[Stored data entries]
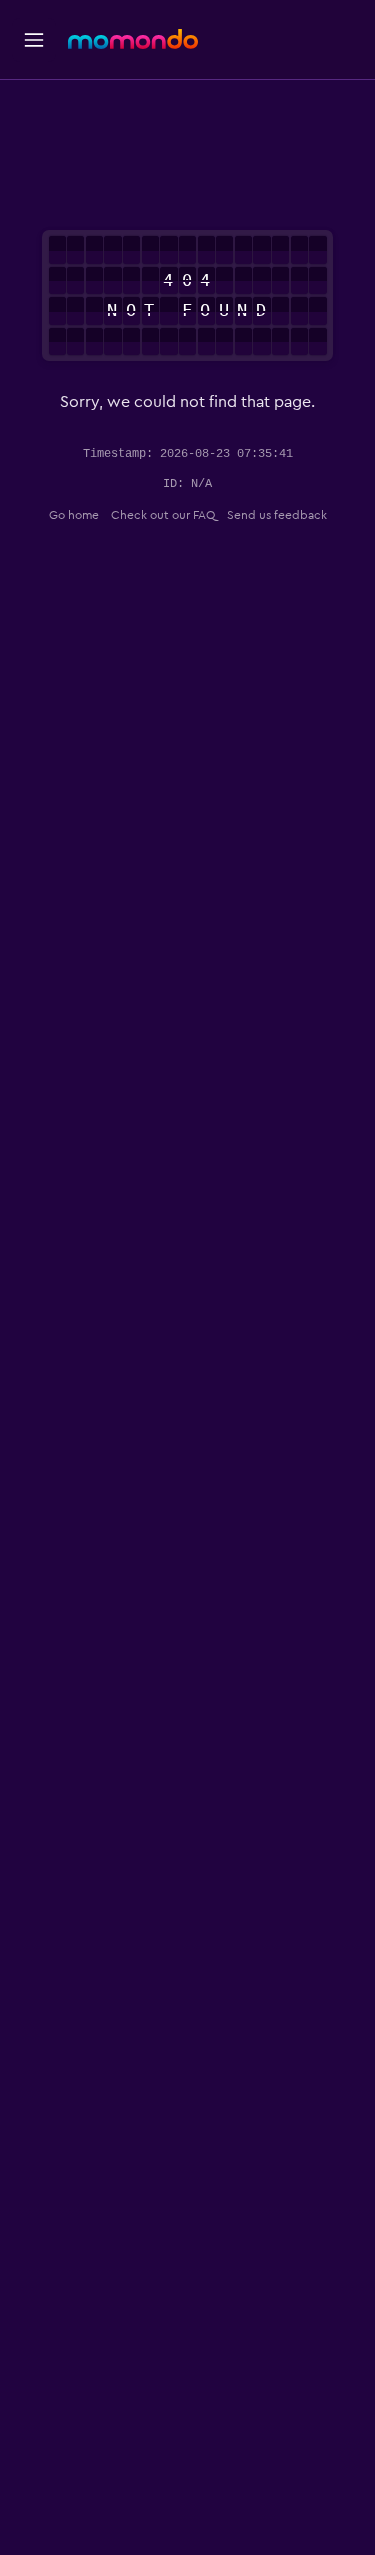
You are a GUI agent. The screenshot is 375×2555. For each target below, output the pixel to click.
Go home (74, 515)
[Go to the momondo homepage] (133, 39)
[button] (34, 40)
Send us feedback (277, 515)
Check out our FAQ (163, 515)
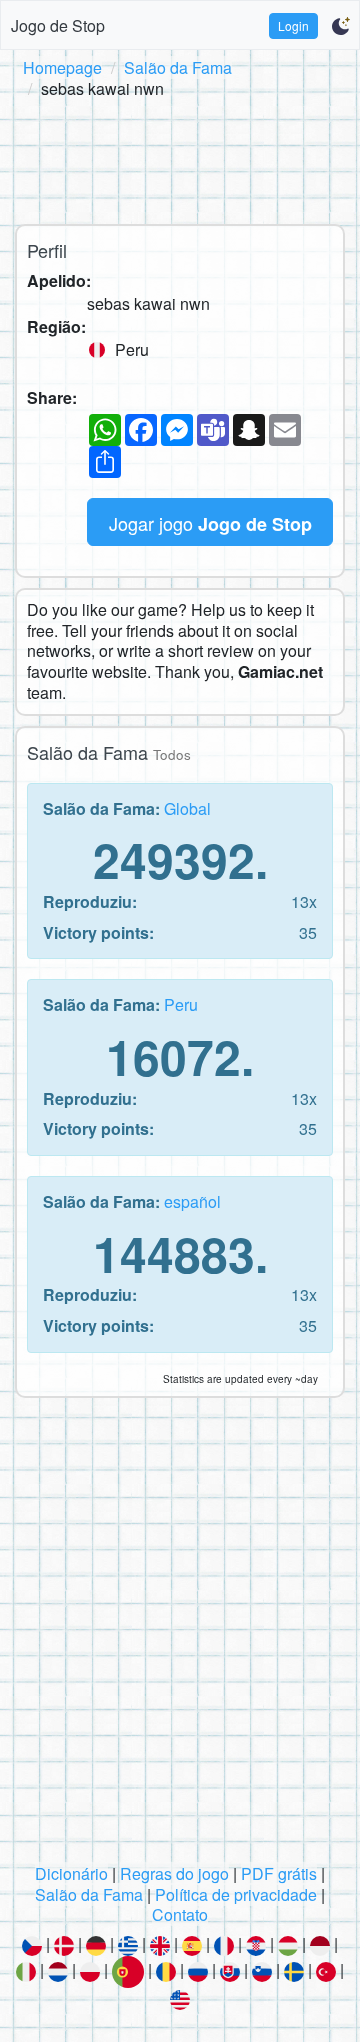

[ACTION ITEM] Reproduce each entry verbatim, excluding any embedded images.

[EXERCISE OUTPUT]
You are a GUI agent. The screenshot is 375×2555. For each target below, output the pixel to click.
Go home (74, 515)
[Go to the momondo homepage] (133, 39)
[button] (34, 40)
Send us feedback (277, 515)
Check out our FAQ (163, 515)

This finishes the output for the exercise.